Summer 2016 - THE POTOMAC



Three Poems

Carol Hamilton

 

The Old Men By the River

You can always find the old men.
They drink coffee at the truck stop
and talk with loud opinions on politics,
stale as yesterday's smoke, with jokes,
and chuckles held down by tucked chins.
In China they gather at the apothecary,
in ancient times by the city gate.
In Anguangeo they lean on the stone wall
by the river, watch the butcher boy,
covered in blood, struggle up the hill
with a fresh carcass, he grinning.
He has a job, and he is a boy.
They tell us to get in the truck
where the women and children huddle,
cluck and shiver against the threats
of a new day.

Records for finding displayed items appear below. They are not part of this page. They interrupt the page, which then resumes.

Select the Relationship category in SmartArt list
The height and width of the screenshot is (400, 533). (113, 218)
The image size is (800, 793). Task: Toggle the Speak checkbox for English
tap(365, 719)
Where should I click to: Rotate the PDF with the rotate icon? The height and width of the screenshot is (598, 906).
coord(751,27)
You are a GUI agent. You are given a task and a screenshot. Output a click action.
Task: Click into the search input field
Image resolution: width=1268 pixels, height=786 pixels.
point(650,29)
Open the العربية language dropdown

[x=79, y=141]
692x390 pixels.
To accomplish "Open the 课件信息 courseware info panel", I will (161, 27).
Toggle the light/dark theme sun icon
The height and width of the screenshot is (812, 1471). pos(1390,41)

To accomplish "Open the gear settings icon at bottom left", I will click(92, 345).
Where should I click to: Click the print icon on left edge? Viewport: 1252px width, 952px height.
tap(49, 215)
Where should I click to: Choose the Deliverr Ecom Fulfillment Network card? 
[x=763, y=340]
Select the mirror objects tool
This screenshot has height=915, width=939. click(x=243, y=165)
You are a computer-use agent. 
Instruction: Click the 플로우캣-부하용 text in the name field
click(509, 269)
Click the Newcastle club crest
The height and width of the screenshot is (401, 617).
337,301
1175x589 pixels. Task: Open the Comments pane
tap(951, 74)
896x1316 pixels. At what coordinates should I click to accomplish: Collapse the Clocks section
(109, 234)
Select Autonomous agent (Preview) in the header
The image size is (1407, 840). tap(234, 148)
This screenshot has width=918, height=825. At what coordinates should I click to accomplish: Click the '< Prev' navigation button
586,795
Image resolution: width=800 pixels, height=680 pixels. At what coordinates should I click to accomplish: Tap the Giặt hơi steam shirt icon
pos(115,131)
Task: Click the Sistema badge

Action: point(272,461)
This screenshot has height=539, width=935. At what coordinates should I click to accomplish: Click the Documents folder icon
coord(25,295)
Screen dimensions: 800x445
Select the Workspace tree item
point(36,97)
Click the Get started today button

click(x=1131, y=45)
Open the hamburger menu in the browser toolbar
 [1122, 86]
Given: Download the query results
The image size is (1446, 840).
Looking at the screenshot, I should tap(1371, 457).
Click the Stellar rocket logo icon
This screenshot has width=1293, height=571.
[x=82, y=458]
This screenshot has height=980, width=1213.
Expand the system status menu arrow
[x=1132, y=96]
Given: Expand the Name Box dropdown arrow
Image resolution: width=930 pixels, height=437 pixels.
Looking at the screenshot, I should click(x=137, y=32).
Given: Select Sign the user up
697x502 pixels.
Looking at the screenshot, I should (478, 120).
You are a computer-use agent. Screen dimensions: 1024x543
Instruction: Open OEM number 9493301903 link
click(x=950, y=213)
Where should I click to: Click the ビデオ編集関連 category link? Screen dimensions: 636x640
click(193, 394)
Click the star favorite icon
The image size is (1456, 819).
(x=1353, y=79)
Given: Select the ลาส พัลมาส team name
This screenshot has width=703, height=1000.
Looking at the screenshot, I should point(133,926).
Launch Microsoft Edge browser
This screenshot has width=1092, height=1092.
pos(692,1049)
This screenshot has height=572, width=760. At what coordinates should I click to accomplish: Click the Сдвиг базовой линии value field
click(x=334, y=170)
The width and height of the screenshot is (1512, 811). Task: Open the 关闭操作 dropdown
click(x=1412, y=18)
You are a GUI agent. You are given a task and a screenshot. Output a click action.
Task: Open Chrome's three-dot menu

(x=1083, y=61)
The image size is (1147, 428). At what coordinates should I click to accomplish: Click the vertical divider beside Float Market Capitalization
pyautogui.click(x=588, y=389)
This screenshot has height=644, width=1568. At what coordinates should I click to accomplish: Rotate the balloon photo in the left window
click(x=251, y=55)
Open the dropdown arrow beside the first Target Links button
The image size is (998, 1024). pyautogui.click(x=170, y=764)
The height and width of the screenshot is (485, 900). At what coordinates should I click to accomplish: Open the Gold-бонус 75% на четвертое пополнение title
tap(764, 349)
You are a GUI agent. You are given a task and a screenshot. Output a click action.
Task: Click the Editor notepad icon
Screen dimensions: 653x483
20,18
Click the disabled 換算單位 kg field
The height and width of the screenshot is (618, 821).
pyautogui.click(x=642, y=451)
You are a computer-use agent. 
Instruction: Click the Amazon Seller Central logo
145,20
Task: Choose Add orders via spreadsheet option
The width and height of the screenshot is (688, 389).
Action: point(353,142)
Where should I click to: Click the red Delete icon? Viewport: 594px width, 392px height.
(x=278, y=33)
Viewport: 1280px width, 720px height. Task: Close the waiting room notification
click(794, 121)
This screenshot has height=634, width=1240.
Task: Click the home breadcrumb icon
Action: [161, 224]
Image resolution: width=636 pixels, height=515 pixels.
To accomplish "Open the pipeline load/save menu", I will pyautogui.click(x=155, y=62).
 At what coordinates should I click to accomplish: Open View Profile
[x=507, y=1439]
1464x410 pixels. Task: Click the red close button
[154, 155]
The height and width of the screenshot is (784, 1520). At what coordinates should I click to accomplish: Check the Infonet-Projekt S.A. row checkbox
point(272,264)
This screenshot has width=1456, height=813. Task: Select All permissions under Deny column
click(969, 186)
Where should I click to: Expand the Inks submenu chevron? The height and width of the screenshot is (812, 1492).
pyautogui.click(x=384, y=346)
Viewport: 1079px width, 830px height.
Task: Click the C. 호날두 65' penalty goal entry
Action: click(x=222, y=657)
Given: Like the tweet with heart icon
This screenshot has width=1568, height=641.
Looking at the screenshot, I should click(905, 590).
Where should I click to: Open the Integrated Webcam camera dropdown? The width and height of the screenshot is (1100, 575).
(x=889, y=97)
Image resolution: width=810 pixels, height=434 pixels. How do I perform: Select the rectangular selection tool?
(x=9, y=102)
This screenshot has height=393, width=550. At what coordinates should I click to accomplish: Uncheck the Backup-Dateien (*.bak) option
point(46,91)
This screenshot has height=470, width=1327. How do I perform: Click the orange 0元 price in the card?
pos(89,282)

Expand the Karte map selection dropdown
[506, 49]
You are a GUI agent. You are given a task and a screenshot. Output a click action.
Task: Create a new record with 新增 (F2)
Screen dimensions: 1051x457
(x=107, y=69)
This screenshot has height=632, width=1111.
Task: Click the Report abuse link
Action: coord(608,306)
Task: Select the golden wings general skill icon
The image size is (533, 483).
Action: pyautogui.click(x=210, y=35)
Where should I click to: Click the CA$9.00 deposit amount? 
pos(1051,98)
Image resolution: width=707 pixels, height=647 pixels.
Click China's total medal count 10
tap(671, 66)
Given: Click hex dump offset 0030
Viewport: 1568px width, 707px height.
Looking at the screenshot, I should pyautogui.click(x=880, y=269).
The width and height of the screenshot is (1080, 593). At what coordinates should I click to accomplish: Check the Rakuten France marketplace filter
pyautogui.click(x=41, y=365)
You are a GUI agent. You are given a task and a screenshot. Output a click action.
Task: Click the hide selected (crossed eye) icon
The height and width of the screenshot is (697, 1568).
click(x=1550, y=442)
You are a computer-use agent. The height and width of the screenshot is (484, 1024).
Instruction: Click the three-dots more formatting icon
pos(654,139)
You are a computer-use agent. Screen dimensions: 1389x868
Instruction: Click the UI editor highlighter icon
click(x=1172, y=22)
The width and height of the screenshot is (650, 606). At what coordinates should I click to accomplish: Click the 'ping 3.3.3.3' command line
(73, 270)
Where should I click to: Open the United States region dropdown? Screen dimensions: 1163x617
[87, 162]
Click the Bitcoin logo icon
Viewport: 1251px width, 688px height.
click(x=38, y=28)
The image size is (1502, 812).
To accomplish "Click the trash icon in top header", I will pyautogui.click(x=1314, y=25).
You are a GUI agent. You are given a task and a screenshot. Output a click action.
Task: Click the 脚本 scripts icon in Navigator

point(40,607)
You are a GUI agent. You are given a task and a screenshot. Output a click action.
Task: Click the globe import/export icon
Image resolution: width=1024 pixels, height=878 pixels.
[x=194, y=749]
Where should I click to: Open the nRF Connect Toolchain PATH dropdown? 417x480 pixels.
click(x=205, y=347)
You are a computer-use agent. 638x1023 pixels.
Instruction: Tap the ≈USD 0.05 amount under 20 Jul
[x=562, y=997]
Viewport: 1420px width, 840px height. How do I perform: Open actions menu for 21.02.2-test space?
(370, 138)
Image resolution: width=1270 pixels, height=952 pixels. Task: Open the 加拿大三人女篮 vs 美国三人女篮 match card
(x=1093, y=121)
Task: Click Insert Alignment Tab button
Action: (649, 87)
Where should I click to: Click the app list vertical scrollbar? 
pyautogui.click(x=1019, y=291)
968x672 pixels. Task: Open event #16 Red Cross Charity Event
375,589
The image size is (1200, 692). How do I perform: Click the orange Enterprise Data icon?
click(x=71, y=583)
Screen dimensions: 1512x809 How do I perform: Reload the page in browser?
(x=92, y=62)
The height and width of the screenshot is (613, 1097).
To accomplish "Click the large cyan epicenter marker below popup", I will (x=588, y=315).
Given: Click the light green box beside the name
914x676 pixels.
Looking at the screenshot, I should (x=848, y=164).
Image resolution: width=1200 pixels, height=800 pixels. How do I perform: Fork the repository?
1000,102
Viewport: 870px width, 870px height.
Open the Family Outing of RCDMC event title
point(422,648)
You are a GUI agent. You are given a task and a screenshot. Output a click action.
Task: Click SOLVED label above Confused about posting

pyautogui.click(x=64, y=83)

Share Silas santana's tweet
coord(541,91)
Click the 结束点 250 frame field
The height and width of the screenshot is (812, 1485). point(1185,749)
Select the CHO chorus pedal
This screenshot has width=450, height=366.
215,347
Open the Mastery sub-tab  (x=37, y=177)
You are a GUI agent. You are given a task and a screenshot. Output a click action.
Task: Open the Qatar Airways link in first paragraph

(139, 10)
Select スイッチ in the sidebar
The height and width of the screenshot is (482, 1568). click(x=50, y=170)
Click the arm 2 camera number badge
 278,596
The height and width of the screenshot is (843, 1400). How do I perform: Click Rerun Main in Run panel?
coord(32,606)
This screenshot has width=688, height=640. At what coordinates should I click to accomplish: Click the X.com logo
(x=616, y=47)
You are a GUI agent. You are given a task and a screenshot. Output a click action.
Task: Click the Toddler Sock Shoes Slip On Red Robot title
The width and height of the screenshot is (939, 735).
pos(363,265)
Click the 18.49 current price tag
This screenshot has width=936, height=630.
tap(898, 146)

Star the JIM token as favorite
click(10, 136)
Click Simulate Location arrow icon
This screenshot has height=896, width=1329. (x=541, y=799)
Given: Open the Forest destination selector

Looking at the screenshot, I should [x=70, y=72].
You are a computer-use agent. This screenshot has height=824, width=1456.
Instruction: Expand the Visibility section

The high mountain air
is as crisp as fall apples,
and pine scent sneaks around
and down along the mountain curves.
We climb in the truck.
The morning jingles with a new topic:
we two women, ¿solitas? ¡No! ¡No!
Later, the boys with the nags
lead us higher and higher,
cannot understand about us, ask
again, again as we make the hard climb.
Alone? This topic may have hovered there
by the river for the next days, hovered
in the air until apocalypse came,
and we, alone, the gone ones.
The gathered ones will change, turn,
dry leaves blowing off, turn and swirl,
replaced, and we all keep circling,
making very little difference
to the roundness of the sun.

 

Ecstasy

So David danced naked before the Ark
and Micah was ashamed.
The new lover skips stones
to trail ever–smaller splashes
until the merry skimming ends.
Whole crowds scream and writhe
to an ear–splitting and common beat,
forget that feet are meant
to touch down and tread the earth.
Micah asks how wise is such self–losing.
How far will we crawl to find it?

 

Stay, Turtle!

He tried to escape
when the mower approached.
His brittle carapace clattered
against the twisted wire
of the fence we neighbors share.
The metal sprinkler clanked
against him, once, as I tugged
at the green serpent hose,
not the sound of the big rock
I expected, and he scrunched,
deeper into his hiding
as I touched his shell.
I keep the gate closed.
Now he stretches, head up
testing air, reptilian legs
extended, shuffles off
as the mother and son cats
bury their heads
into the feeding dishes.
I do not know if we are friends,
but I hope. One study reports
that carp are the stupidest
of creatures, remember nothing
for more than seven seconds,
but mine dash to me
in a golden flourish as I stand
at the end of their pond,
flakes or pellets in hand.
I had a comfortable relationship
with two huge banana spiders
one summer, their terror changed
to tolerance as they tended
their sticky webs.
Eden's garden will not return,
but it is lovely to pretend.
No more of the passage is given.